Cloud9 Charts: Our analytics platform.
This setup enables to do the analysis all in the cloud, with nothing to install (and tearing it down post-analysis).
DATA IMPORT
Frank Stienhans, CTO at Ocean9, has put together a nice blog post on the data import process into HANA. It’s definitely worth a read if you are thinking of using HANA in the cloud.
The import process took approximately 60 minutes into a R3.8xlarge instance on AWS using Ocean9.
ANALYSIS
After the data was loaded, we connected to it directly using Cloud9 Charts, which features a full HANA integration, including point-and-click HANA specific SQL query generation.
Example query:
SELECT avg(total_amt), avg(tip_amt) FROM nyc.yellow
Took 1 sec to return. Not too shabby for a query touching 1.2 billion records.
So let’s turn to some analysis. You can find the full interactive dashboard here: https://cloud9charts.com/d/1.1-Billion-NYC-Taxi-Dataset-Analysis
Trip Geo Clusters
Pickups are heavily concentrated around Manhattan (midtown in particular), as well as JFK and La Guardia.
Day/Hour Trends
Heatmap of trips by day by the hour of day:
A few observations:
Peak times are 6–10PM and 8–10 AM weekdays, but notice the dip between 4–5PM. This was a but puzzling to me at first as you’d expect more trips during rush hour. Turns out that around 5PM is when the shift change occurs where cab drivers are heading back to the garage. It might be a bit harder to hail a yellow cab during that time.

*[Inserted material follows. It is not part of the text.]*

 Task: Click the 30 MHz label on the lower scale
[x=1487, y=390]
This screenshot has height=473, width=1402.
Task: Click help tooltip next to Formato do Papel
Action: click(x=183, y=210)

Monthly Trends & Predictions
The chart below plots the following:
- Total Monthly Rides since 2009 (Blue)
- 3 Month Moving Average (Green)
- Predicted Values (Yellow). This uses Cloud9 Charts’s prediction modelsout of the box that’ll automatically backtest the data to select the best model.
According to the data, trips have gone from a peak of almost 16 million trips in May 2012 to a low of 11m in Feb 2016, which also coincides with the rise of Uber, Lyft and Green Cabs in NYC.
However, the prediction model values (in yellow) indicates that the downtrend appears to have stabilized, with a slight uptick expected over the next year.
SUMMARY
This particular taxi analysis just scratches the surface: ride data is not just about going from point A to B, but in some ways provides a pulse of the city itself. Time permitting, I’ll put together more detailed analysis of the data in future posts.
The convergence of cloud, optionality in database types for the right workload, infrastructure provisioning using a Database-as-a-Service, with an Analytics-as-a-Service drastically accelerates the time to insights to make self-service analytics a reality.